- WHAT IS BEING ASKED
Give back the data below word for word. Any image in it should be left out.

[Stored data]
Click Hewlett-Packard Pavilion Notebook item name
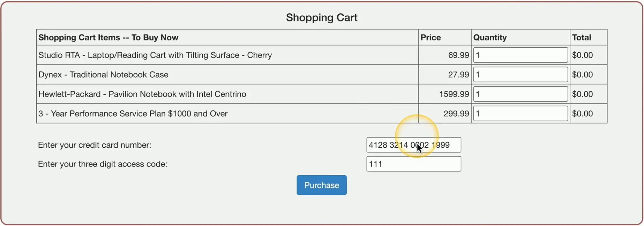Image resolution: width=644 pixels, height=226 pixels. point(142,94)
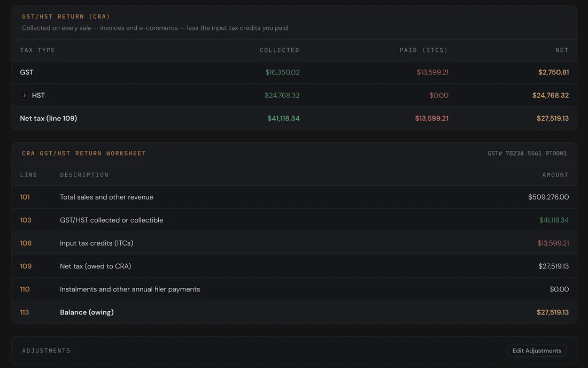The image size is (588, 368).
Task: Select Net tax (line 109) summary row
Action: coord(295,119)
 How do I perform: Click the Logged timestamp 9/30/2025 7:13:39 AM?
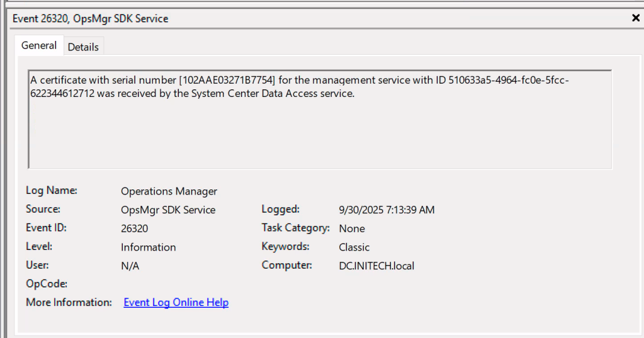pyautogui.click(x=387, y=210)
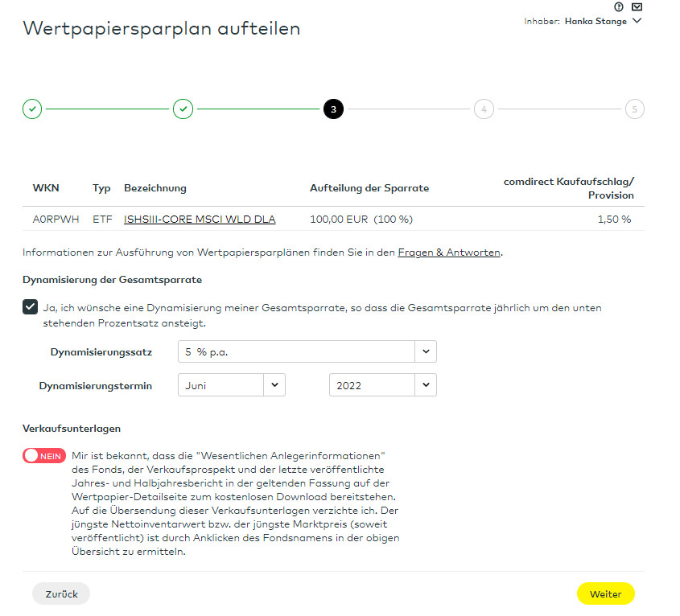The width and height of the screenshot is (680, 616).
Task: Jump to step 4 circle
Action: 484,109
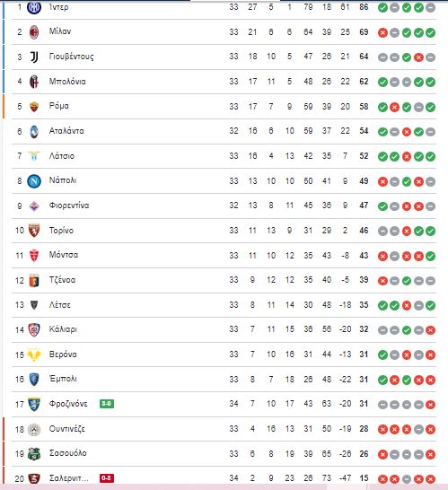Click Lazio's last green win form indicator
This screenshot has width=448, height=490.
430,156
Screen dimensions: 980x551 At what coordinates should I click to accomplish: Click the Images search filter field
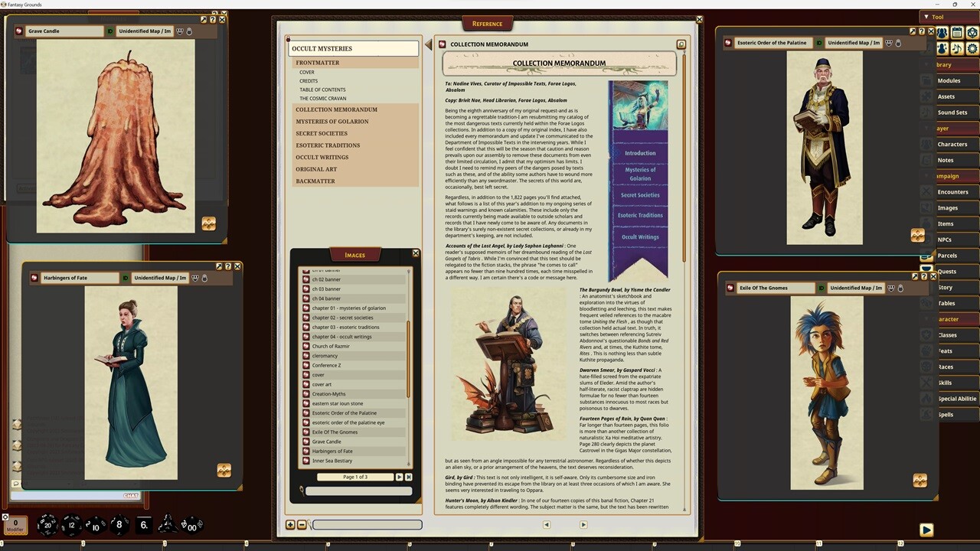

- SOLUTION FOR THIS PROBLEM
Click Hewlett-Packard Pavilion Notebook item name
Image resolution: width=644 pixels, height=226 pixels. point(142,94)
The image size is (588, 368).
Task: Select Net tax (line 109) summary row
Action: coord(295,119)
 How do I perform: Click the Logged timestamp 9/30/2025 7:13:39 AM?
pyautogui.click(x=387, y=210)
The width and height of the screenshot is (680, 616).
Task: Jump to step 4 circle
Action: 484,109
Click Lazio's last green win form indicator
This screenshot has width=448, height=490.
430,156
Screen dimensions: 980x551 At what coordinates should I click to accomplish: Click the Images search filter field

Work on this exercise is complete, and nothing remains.